Super Truck II Program DOE

SuperTruck II Program Aims to Improve Efficiency

The goal for the SuperTruck program include the demonstration of greater than 100% improvement in freight efficiency over 2009 equivalent product, and a 55% engine increase in brake thermal efficiency performance.

The $8 million SuperTruck II program funded by the Vehicle Technologies Office of the U.S. Department of Energy (DOE) just got some new partners. Kenworth announced last week that it is developing advancements in Class 8 truck aerodynamics, engine and powertrain efficiencies for this program. 

The goal for the SuperTruck program include the demonstration of greater than 100% improvement in freight efficiency over 2009 equivalent product, and a 55% engine increase in brake thermal efficiency performance.

 According to the DOE, trucks haul 80% of goods in the United States and use about 28 billion gallons of fuel per year. This accounts for approximately 22% of total transportation energy usage and presents a significant opportunity to increase efficiency and reduce cost for a key segment of the nation's transportation sector.

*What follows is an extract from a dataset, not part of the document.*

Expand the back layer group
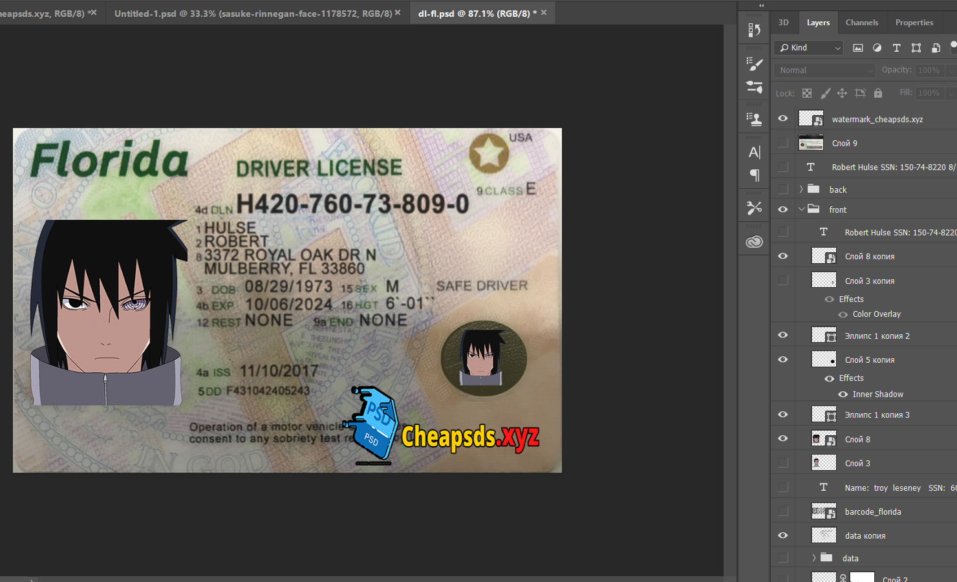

Both Kenworth and UPS will be involved in the program. The project will utilize the flagship on-highway Kenworth T680 tractor and an industry leading PACCAR MX engine. And UPS will provide guidance on their drive and duty cycles to drive SuperTruck II performance. It will also offer advice on the commercial feasibility and driver acceptance of technologies developed under SuperTruck II.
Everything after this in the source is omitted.